─── RECORDS SUPPLIED ───

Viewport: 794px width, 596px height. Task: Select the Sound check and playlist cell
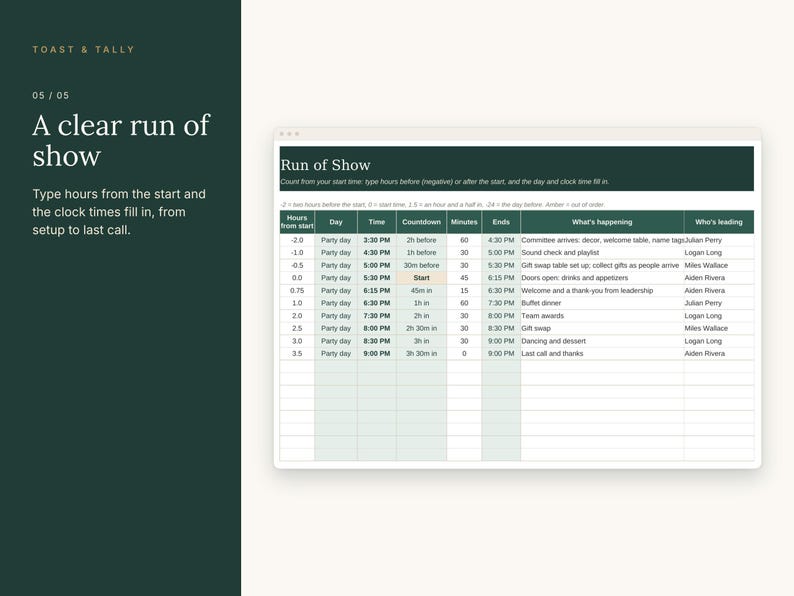[602, 253]
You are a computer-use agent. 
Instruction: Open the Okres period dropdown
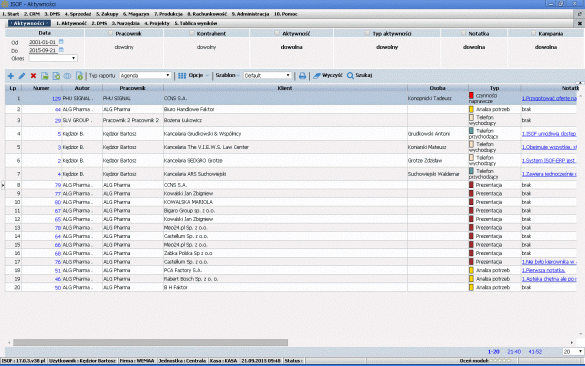point(53,58)
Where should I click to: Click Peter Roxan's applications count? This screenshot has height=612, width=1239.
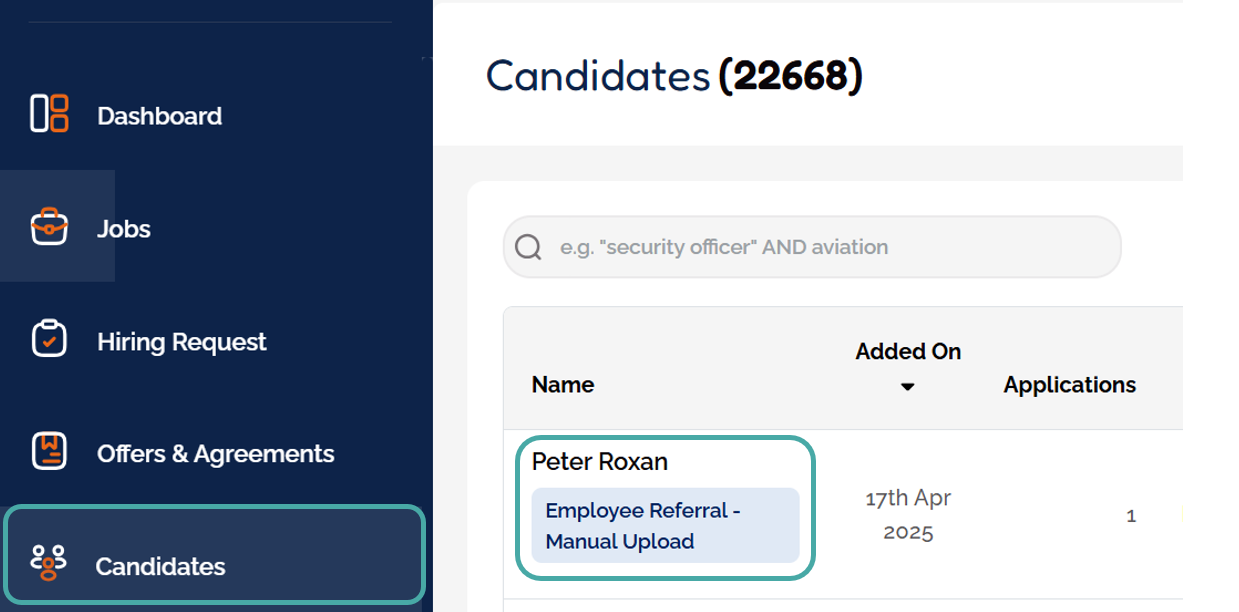pyautogui.click(x=1131, y=517)
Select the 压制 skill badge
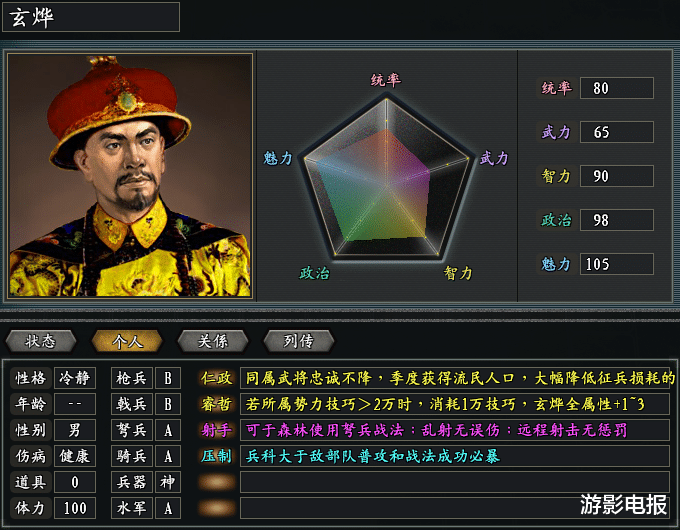The height and width of the screenshot is (530, 680). 216,456
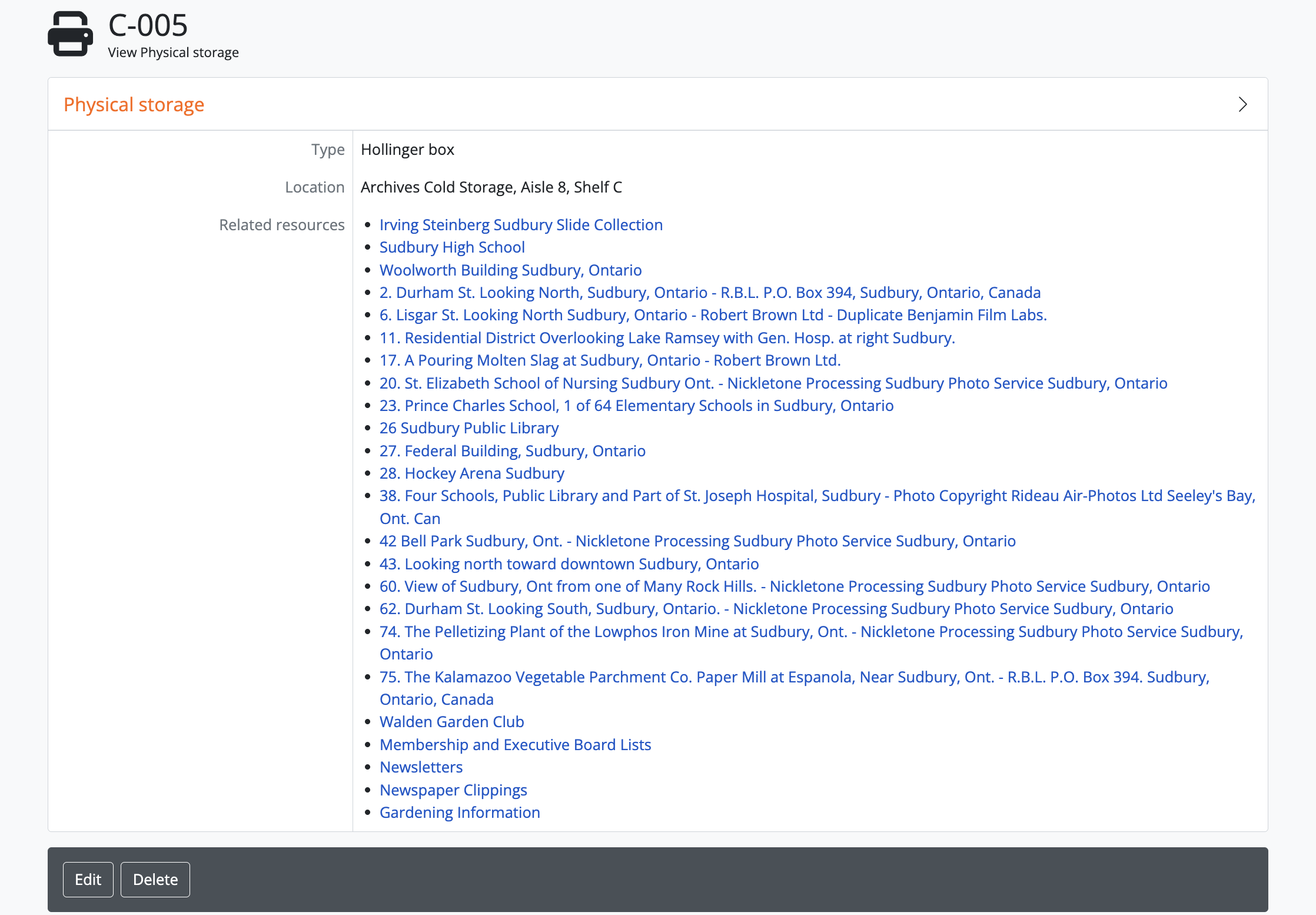Open the Gardening Information link
Image resolution: width=1316 pixels, height=915 pixels.
tap(459, 813)
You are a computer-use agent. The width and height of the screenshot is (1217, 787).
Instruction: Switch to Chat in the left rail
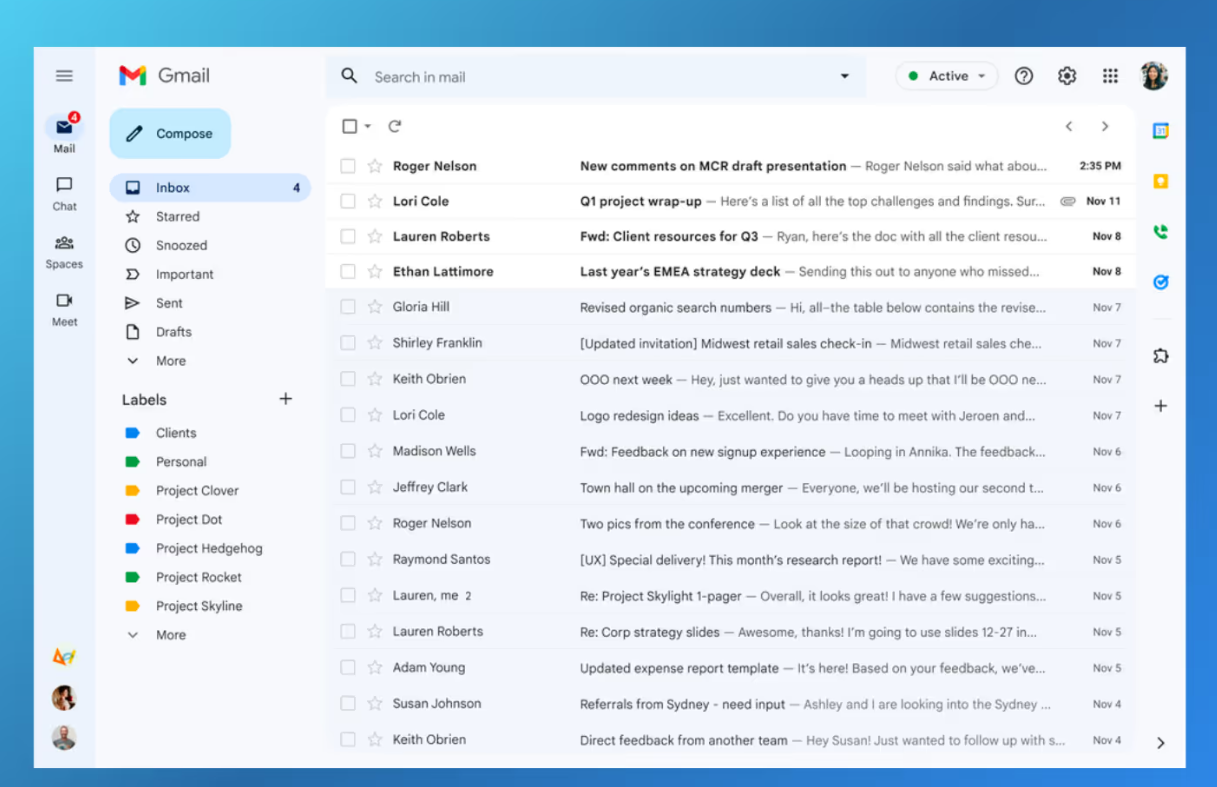63,192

───

→ **YOUR INSTRUCTIONS**: Copy out all of the material above word for word, leaving out the pictures.

→ **WRITTEN SOLUTION**:
Viewport: 794px width, 596px height. Task: Select the Sound check and playlist cell
[602, 253]
You are a computer-use agent. 
Instruction: Open the Okres period dropdown
point(53,58)
Where should I click to: Click Peter Roxan's applications count? This screenshot has height=612, width=1239.
pyautogui.click(x=1131, y=517)
Select the 压制 skill badge
The height and width of the screenshot is (530, 680). 216,456
Open the Gardening Information link
Image resolution: width=1316 pixels, height=915 pixels.
tap(459, 813)
You are a computer-use agent. The width and height of the screenshot is (1217, 787).
Instruction: Switch to Chat in the left rail
63,192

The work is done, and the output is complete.